**Work item**
Every line of the data below is to be retyped exactly.

**Materials provided**
»»

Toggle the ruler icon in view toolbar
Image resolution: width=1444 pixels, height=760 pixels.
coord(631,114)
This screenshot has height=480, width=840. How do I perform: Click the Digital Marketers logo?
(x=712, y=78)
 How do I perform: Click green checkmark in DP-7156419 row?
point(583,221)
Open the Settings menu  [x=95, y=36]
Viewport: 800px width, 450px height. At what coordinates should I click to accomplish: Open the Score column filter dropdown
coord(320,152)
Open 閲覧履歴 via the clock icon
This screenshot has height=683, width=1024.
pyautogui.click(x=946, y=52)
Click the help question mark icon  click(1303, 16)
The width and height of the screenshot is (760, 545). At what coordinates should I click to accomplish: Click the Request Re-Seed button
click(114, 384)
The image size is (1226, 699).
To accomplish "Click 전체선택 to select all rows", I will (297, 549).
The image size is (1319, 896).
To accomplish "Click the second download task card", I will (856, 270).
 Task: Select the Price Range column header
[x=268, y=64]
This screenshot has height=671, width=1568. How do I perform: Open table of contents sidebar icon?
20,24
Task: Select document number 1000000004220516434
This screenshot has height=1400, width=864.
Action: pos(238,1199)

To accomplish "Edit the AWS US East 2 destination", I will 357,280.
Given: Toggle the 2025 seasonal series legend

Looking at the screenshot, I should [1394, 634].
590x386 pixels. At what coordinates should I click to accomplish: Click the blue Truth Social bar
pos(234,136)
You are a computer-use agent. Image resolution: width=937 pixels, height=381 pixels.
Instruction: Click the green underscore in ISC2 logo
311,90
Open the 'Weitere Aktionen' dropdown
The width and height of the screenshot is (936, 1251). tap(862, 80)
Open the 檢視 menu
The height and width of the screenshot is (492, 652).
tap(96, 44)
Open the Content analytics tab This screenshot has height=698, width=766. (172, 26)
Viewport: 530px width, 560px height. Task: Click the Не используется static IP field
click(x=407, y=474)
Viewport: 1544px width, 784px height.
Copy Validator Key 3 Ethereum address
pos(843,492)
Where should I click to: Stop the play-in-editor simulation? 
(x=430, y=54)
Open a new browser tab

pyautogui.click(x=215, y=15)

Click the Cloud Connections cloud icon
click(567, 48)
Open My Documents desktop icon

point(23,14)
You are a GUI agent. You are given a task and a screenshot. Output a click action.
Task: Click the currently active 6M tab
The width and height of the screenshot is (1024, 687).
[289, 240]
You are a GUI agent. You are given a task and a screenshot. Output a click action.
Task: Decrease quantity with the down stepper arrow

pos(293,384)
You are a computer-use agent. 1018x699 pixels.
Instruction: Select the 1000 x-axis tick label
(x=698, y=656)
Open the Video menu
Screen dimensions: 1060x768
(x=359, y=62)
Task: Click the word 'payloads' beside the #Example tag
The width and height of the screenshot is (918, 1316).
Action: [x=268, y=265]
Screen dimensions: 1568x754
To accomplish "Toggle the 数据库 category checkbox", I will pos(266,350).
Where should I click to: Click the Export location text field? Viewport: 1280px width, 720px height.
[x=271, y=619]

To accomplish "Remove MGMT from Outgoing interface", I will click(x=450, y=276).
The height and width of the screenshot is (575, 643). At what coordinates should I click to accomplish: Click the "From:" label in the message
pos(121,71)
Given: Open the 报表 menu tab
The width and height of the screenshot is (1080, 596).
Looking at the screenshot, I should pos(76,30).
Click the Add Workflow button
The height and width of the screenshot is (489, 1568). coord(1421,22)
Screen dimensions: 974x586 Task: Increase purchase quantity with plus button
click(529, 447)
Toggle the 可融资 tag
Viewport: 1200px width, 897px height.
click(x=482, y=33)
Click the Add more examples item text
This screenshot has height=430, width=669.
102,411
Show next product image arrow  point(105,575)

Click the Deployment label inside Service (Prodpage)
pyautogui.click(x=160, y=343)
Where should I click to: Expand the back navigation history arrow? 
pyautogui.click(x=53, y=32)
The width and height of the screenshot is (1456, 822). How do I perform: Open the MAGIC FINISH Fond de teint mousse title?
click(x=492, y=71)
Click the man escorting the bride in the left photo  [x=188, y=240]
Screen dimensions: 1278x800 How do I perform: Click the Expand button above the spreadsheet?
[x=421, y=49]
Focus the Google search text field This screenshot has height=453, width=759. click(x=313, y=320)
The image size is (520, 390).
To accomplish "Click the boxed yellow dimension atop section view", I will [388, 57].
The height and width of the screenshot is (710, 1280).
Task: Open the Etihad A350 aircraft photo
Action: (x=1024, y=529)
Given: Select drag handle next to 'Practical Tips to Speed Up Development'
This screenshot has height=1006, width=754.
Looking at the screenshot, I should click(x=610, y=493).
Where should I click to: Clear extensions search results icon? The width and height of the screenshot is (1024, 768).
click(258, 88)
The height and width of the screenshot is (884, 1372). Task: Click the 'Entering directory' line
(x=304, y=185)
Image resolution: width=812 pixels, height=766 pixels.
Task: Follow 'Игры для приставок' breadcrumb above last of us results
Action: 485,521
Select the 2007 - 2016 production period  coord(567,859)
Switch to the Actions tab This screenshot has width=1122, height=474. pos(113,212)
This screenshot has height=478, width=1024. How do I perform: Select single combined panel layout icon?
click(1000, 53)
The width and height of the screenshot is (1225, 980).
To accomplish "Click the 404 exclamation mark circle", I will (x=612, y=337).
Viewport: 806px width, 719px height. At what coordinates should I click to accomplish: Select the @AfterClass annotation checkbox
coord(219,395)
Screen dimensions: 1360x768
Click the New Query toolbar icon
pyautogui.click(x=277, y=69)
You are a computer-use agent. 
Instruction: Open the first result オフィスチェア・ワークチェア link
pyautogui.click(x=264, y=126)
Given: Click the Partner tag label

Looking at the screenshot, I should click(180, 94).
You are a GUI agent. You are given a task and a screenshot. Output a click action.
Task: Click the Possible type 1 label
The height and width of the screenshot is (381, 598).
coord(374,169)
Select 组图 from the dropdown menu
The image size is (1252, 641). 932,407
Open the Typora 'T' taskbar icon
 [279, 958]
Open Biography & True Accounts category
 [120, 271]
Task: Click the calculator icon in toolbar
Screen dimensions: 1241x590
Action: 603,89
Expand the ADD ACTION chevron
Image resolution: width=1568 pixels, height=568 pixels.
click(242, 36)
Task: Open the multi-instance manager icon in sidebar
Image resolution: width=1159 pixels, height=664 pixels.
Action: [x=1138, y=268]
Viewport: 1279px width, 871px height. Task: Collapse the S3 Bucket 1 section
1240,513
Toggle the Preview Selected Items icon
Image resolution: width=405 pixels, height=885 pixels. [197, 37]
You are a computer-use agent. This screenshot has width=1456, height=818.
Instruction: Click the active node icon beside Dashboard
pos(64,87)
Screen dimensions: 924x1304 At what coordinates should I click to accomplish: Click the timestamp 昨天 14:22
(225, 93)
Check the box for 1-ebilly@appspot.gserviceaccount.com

««

**Final answer**
Toggle the ruler icon in view toolbar
Image resolution: width=1444 pixels, height=760 pixels.
coord(631,114)
This screenshot has height=480, width=840. How do I perform: Click the Digital Marketers logo?
(x=712, y=78)
 How do I perform: Click green checkmark in DP-7156419 row?
point(583,221)
Open the Settings menu  [x=95, y=36]
Viewport: 800px width, 450px height. At what coordinates should I click to accomplish: Open the Score column filter dropdown
coord(320,152)
Open 閲覧履歴 via the clock icon
This screenshot has height=683, width=1024.
pyautogui.click(x=946, y=52)
Click the help question mark icon  click(1303, 16)
The width and height of the screenshot is (760, 545). At what coordinates should I click to accomplish: Click the Request Re-Seed button
click(114, 384)
The image size is (1226, 699).
To accomplish "Click 전체선택 to select all rows", I will (297, 549).
The image size is (1319, 896).
To accomplish "Click the second download task card", I will (856, 270).
 Task: Select the Price Range column header
[x=268, y=64]
This screenshot has height=671, width=1568. How do I perform: Open table of contents sidebar icon?
20,24
Task: Select document number 1000000004220516434
This screenshot has height=1400, width=864.
Action: pos(238,1199)

To accomplish "Edit the AWS US East 2 destination", I will 357,280.
Given: Toggle the 2025 seasonal series legend

Looking at the screenshot, I should [1394, 634].
590x386 pixels. At what coordinates should I click to accomplish: Click the blue Truth Social bar
pos(234,136)
You are a computer-use agent. Image resolution: width=937 pixels, height=381 pixels.
Instruction: Click the green underscore in ISC2 logo
311,90
Open the 'Weitere Aktionen' dropdown
The width and height of the screenshot is (936, 1251). tap(862, 80)
Open the 檢視 menu
The height and width of the screenshot is (492, 652).
tap(96, 44)
Open the Content analytics tab This screenshot has height=698, width=766. (172, 26)
Viewport: 530px width, 560px height. Task: Click the Не используется static IP field
click(x=407, y=474)
Viewport: 1544px width, 784px height.
Copy Validator Key 3 Ethereum address
pos(843,492)
Where should I click to: Stop the play-in-editor simulation? 
(x=430, y=54)
Open a new browser tab

pyautogui.click(x=215, y=15)

Click the Cloud Connections cloud icon
click(567, 48)
Open My Documents desktop icon

point(23,14)
You are a GUI agent. You are given a task and a screenshot. Output a click action.
Task: Click the currently active 6M tab
The width and height of the screenshot is (1024, 687).
[289, 240]
You are a GUI agent. You are given a task and a screenshot. Output a click action.
Task: Decrease quantity with the down stepper arrow

pos(293,384)
You are a computer-use agent. 1018x699 pixels.
Instruction: Select the 1000 x-axis tick label
(x=698, y=656)
Open the Video menu
Screen dimensions: 1060x768
(x=359, y=62)
Task: Click the word 'payloads' beside the #Example tag
The width and height of the screenshot is (918, 1316).
Action: [x=268, y=265]
Screen dimensions: 1568x754
To accomplish "Toggle the 数据库 category checkbox", I will pos(266,350).
Where should I click to: Click the Export location text field? Viewport: 1280px width, 720px height.
[x=271, y=619]

To accomplish "Remove MGMT from Outgoing interface", I will click(x=450, y=276).
The height and width of the screenshot is (575, 643). At what coordinates should I click to accomplish: Click the "From:" label in the message
pos(121,71)
Given: Open the 报表 menu tab
The width and height of the screenshot is (1080, 596).
Looking at the screenshot, I should pos(76,30).
Click the Add Workflow button
The height and width of the screenshot is (489, 1568). coord(1421,22)
Screen dimensions: 974x586 Task: Increase purchase quantity with plus button
click(529, 447)
Toggle the 可融资 tag
Viewport: 1200px width, 897px height.
click(x=482, y=33)
Click the Add more examples item text
This screenshot has height=430, width=669.
102,411
Show next product image arrow  point(105,575)

Click the Deployment label inside Service (Prodpage)
pyautogui.click(x=160, y=343)
Where should I click to: Expand the back navigation history arrow? 
pyautogui.click(x=53, y=32)
The width and height of the screenshot is (1456, 822). How do I perform: Open the MAGIC FINISH Fond de teint mousse title?
click(x=492, y=71)
Click the man escorting the bride in the left photo  [x=188, y=240]
Screen dimensions: 1278x800 How do I perform: Click the Expand button above the spreadsheet?
[x=421, y=49]
Focus the Google search text field This screenshot has height=453, width=759. click(x=313, y=320)
The image size is (520, 390).
To accomplish "Click the boxed yellow dimension atop section view", I will [388, 57].
The height and width of the screenshot is (710, 1280).
Task: Open the Etihad A350 aircraft photo
Action: (x=1024, y=529)
Given: Select drag handle next to 'Practical Tips to Speed Up Development'
This screenshot has height=1006, width=754.
Looking at the screenshot, I should click(x=610, y=493).
Where should I click to: Clear extensions search results icon? The width and height of the screenshot is (1024, 768).
click(258, 88)
The height and width of the screenshot is (884, 1372). Task: Click the 'Entering directory' line
(x=304, y=185)
Image resolution: width=812 pixels, height=766 pixels.
Task: Follow 'Игры для приставок' breadcrumb above last of us results
Action: 485,521
Select the 2007 - 2016 production period  coord(567,859)
Switch to the Actions tab This screenshot has width=1122, height=474. pos(113,212)
This screenshot has height=478, width=1024. How do I perform: Select single combined panel layout icon?
click(1000, 53)
The width and height of the screenshot is (1225, 980).
To accomplish "Click the 404 exclamation mark circle", I will (x=612, y=337).
Viewport: 806px width, 719px height. At what coordinates should I click to accomplish: Select the @AfterClass annotation checkbox
coord(219,395)
Screen dimensions: 1360x768
Click the New Query toolbar icon
pyautogui.click(x=277, y=69)
You are a computer-use agent. 
Instruction: Open the first result オフィスチェア・ワークチェア link
pyautogui.click(x=264, y=126)
Given: Click the Partner tag label

Looking at the screenshot, I should click(180, 94).
You are a GUI agent. You are given a task and a screenshot. Output a click action.
Task: Click the Possible type 1 label
The height and width of the screenshot is (381, 598).
coord(374,169)
Select 组图 from the dropdown menu
The image size is (1252, 641). 932,407
Open the Typora 'T' taskbar icon
 [279, 958]
Open Biography & True Accounts category
 [120, 271]
Task: Click the calculator icon in toolbar
Screen dimensions: 1241x590
Action: 603,89
Expand the ADD ACTION chevron
Image resolution: width=1568 pixels, height=568 pixels.
click(242, 36)
Task: Open the multi-instance manager icon in sidebar
Image resolution: width=1159 pixels, height=664 pixels.
Action: [x=1138, y=268]
Viewport: 1279px width, 871px height. Task: Collapse the S3 Bucket 1 section
1240,513
Toggle the Preview Selected Items icon
Image resolution: width=405 pixels, height=885 pixels. [197, 37]
You are a computer-use agent. This screenshot has width=1456, height=818.
Instruction: Click the active node icon beside Dashboard
pos(64,87)
Screen dimensions: 924x1304 At what coordinates should I click to accomplish: Click the timestamp 昨天 14:22
(225, 93)
Check the box for 1-ebilly@appspot.gserviceaccount.com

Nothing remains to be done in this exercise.